THE DATA
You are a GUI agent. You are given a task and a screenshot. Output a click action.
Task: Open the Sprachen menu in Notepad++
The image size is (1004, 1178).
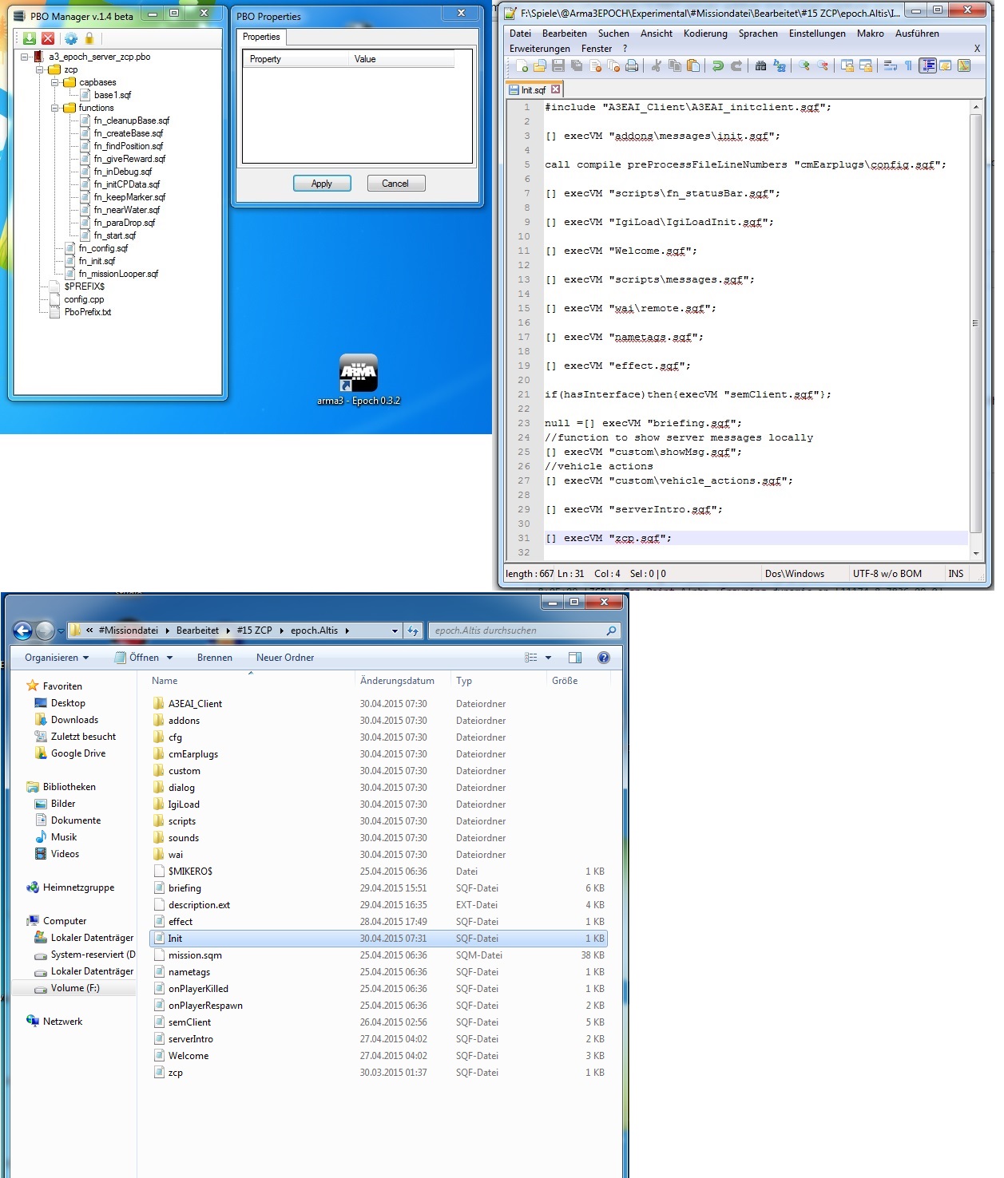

--

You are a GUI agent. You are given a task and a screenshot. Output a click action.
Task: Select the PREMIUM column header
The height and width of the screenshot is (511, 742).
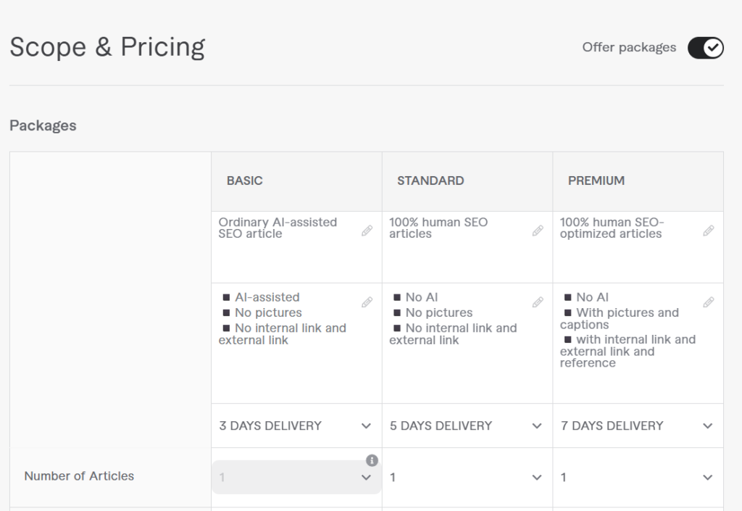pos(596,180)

* * *

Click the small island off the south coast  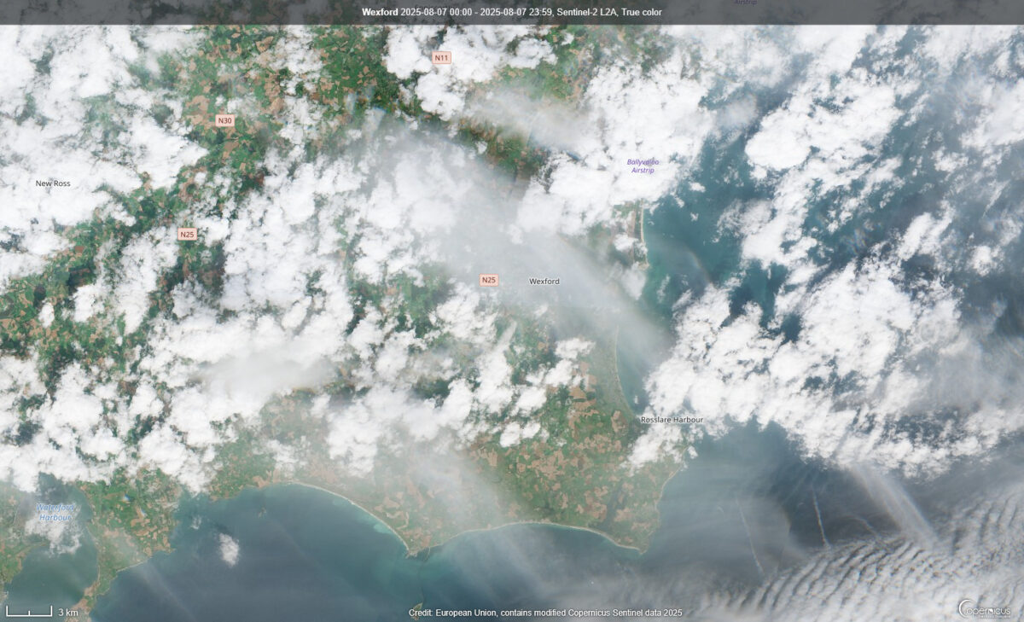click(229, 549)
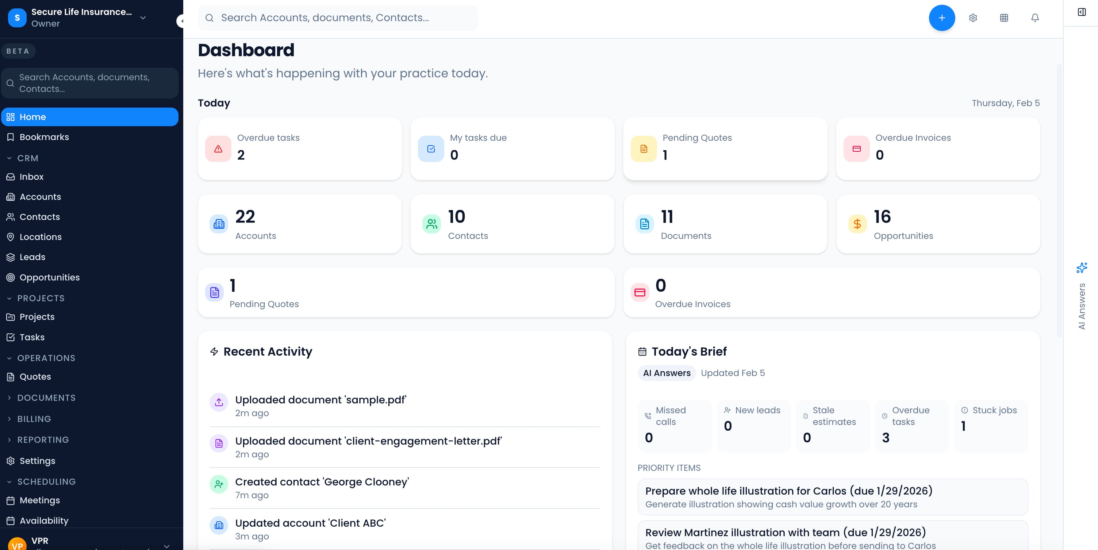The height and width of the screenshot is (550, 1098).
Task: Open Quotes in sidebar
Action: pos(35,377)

TRY IT
Starting at the line above that contains "Task: Open the Sprachen menu in Notepad++", write out each line exactly until the line that contains "The image size is (1004, 1178)." has been written, and stop there.

COMPLETED EXERCISE
Task: Open the Sprachen menu in Notepad++
The image size is (1004, 1178).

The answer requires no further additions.